DraftKings Q2 and earnings call
The top line
Revenues up 297% to $298m, operating losses hit $321.5m vs $160m Q220. Adjusted EBTIDA losses were $95.3m vs $57.5m Q220 and marketing costs came in at $170m.
DraftKings raised FY21 revenue guidance from $1.05bn-$1.15bn to $1.21bn-$1.29bn, implying YoY growth of 88%-100%.
Monthly unique player were up 281% to 1.1 million and ARPU was up 26% to $80 per month.
Mission accomplished: The group’s migration from Kambi to its in-house SBTech-based platform is largely complete, with 11 of the 12 states DraftKings operates in having moved over. From a performance perspective, Robins said vast amounts of testing had been going on and “we want to see how the NFL looks from a trading perspective”; and while same game parlays should improve margins they have not been built into group forecasts. “We want to test thoroughly before we know,” Robins said. The migration will drive innovation and new products where previously the company been dependent on Kambi, he suggested.
A short-term fix: Robins stressed the strong engagement levels and new icasino product launches the group’s tech teams had managed during the quarter. But when asked why DraftKings would not be using its own in-house bet-builder product as part of the Genius Sports deal announced yesterday, Robins said speed to market and getting the product out were more important.

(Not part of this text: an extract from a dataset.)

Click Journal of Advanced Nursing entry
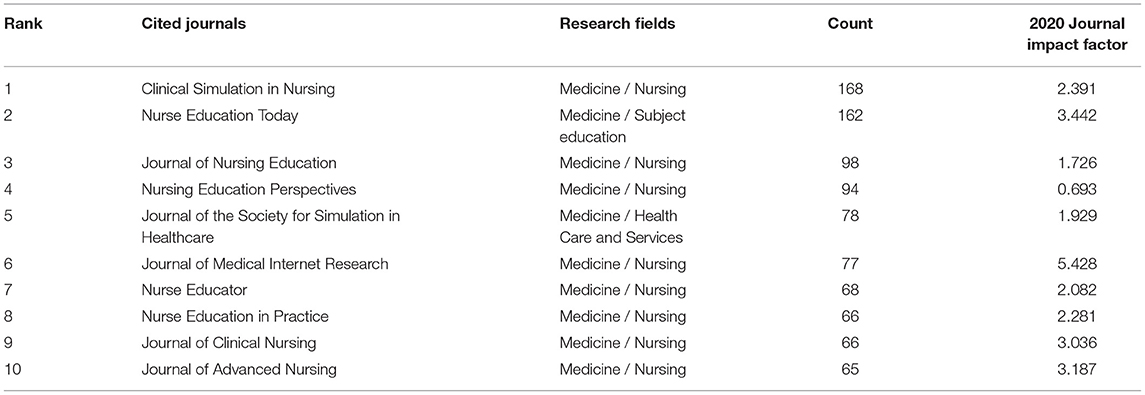 tap(239, 369)
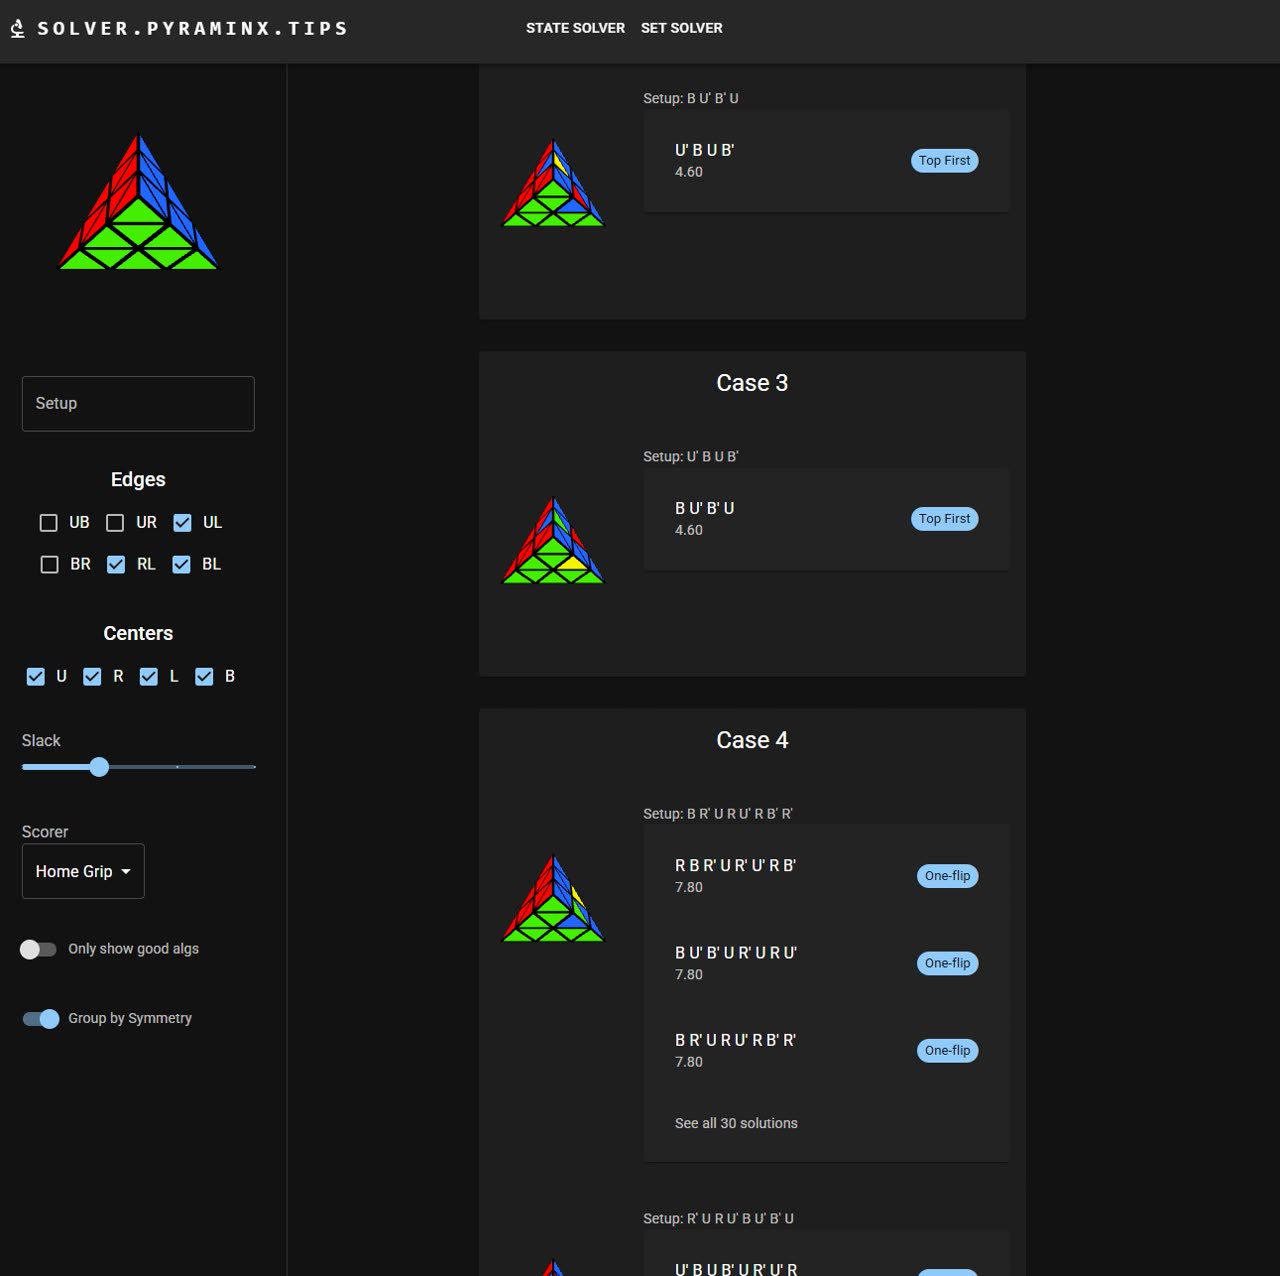Uncheck the U center checkbox
The height and width of the screenshot is (1276, 1280).
(35, 676)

“It’s a good way to get parlays into the product mix in time for the NFL season. In the short term if it’s as good or better than what competitors have, we’ll go with it and over time we’ll take projects that we think can benefit from vertical integration,” Robins added.
Media play: Robins said the ongoing convergence and integration of the group’s sports, sports-betting, media and content production units represented another major play. Industry observers said today’s filings showed DraftKings paid $70m for VSiNand Robins said he was open on the possibility of streaming pay-per-view events, depending on rights or even developing subscription revenues. “We’re looking at all those things,” he said. “We want it to be profit generating in the long term and have synergistic qualities to acquire and retain users.”
Cross-sell traffic: Draftkings’ NFT Marketplace would be a good way for the company to reach potential new customer segments and cross-sell them into OSB and igaming. Robins said liquidity was “very important because that’s where most selling and buying happens.
“We have a much bigger database than other marketplaces and it will come down to how well we cross-sell and we’ve got good experience with that even if it’s our first foray into something different from OSB,” Robins added.
Lobby matters: Robins mentioned the joint lobbying effort DraftKings was undertaking with FanDuel in Florida to get mobile betting on the ballot next year. As for more states regulating the more profitable online casino vertical, he said sports-betting would always be first to be regulated and then igaming. “It’s the natural evolution,” he added. “Many states don’t want to be (seen as) the guinea pig, we’ll keep pushing for it, show it can be well managed with responsible gambling systems and generate meaningful tax revenues.”
Hindenburg defense: DraftKings admitted in the 10-Q that it has been subpoenaed by the SEC in relation to the allegations raised in the Hindenburg report which alleged it failed to disclose information regarding SBTech activities in certain markets. DraftKings said it would defend itself vigorously against the claims.